Introduction
La bataille des Thermopyles est un événement fondateur de l'histoire occidentale, survenu en août 480 av. J.-C. Elle constitue l'un des épisodes les plus célèbres des Guerres médiques, opposant l'Empire perse achéménide, dirigé par le roi Xerxès Ier, à une coalition de cités-États grecques. Le nom 'Thermopyles' signifie 'les Portes Chaudes', en référence à ses sources thermales. Ce défilé étroit, entre la montagne et la mer, offrait un avantage tactique décisif pour une force défensive inférieure en nombre.
Description
L'armée perse, décrite par l'historien Hérodote comme forte de plusieurs centaines de milliers d'hommes (chiffres probablement exagérés, les estimations modernes parlant de 70 000 à 300 000 hommes), avançait vers la Grèce centrale. Pour la contrer, une alliance de cités grecques, dirigée par Sparte et Athènes, décida de bloquer l'envahisseur au niveau le plus étroit du défilé des Thermopyles, où seulement quelques dizaines d'hommes pouvaient tenir front.
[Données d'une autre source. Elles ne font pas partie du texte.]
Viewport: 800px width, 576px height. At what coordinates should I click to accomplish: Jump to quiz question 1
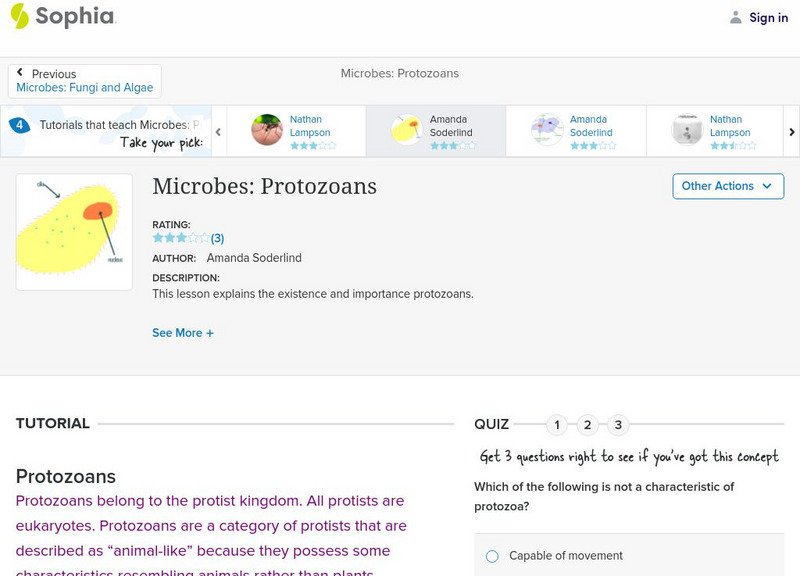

La force grecque était principalement composée de 300 hoplites spartiates d'élite (accompagnés de quelques centaines d'hilotes, serviteurs), ainsi que de contingents venus de diverses cités comme Thèbes, Thespies, Phocide et l'Arcadie, portant le total à environ 7 000 hommes au début de la bataille. Léonidas, le roi de Sparte, en assumait le commandement suprême.
Histoire
Pendant deux jours, les Grecs repoussèrent avec succès les assauts frontaux des Perses, infligeant de lourdes pertes grâce à leur armure supérieure, leur longue lance et leur formation de phalange dans l'étroit passage. Xerxès engagea ses troupes d'élite, les 'Immortels', mais sans succès. Cependant, le troisième jour, un traître grec du nom d'Éphialtès révéla aux Perses l'existence d'un sentier de montagne (le chemin d'Anopée) permettant de contourner la position grecque. Prévenu de cette manœuvre, Léonidas renvoya la majeure partie de l'armée alliée pour éviter un encerclement total. Il choisit de rester sur place avec ses 300 Spartiates, ainsi que 700 Thespiens (qui refusèrent de partir) et 400 Thébains (dont la loyauté est discutée), pour couvrir la retraite et livrer un combat sacrificiel. Encerclés, les derniers défenseurs se battirent jusqu'à la mort sur une petite colline, tuant autant d'ennemis que possible. Léonidas tomba au combat, son corps fut récupéré et mutilé par Xerxès.
Caracteristiques
Cette bataille est un exemple classique de combat dans un défilé, où la topographie neutralise l'avantage numérique. Elle illustre parfaitement la doctrine militaire spartiate : ne jamais reculer, tenir sa position jusqu'à la mort, conformément aux lois de Lacédémone. La tactique de la phalange hoplitique, avec ses boucliers (aspis) imbriqués et ses longues lances (dory), se révéla dévastatrice dans un espace confiné contre des troupes perses plus légèrement équipées. Le rôle de la trahison et de la connaissance du terrain fut également décisif dans l'issue du combat.
Importance
Malgré la défaite tactique et l'ouverture de la Béotie et de l'Attique aux Perses, la bataille des Thermopyles eut une immense importance stratégique et morale. Elle retarda l'avance perse, permit à la flotte grecque de se préparer pour la bataille décisive de Salamine, et donna aux Athéniens le temps d'évacuer leur cité. Surtout, elle devint un mythe fondateur de la résistance grecque et un symbole universel du courage face à des odds insurmontables. Le sacrifice des Spartiates et de leurs alliés galvanisa le reste de la Grèce. La célèbre épitaphe du poète Simonide de Céos, 'Étranger, va dire à Sparte que nous gisons ici pour avoir obéi à ses lois', résume l'esprit de ce sacrifice pour la liberté commune. L'événement a été immortalisé par Hérodote, puis par la culture populaire moderne, servant d'archétype à l'héroïsme désespéré.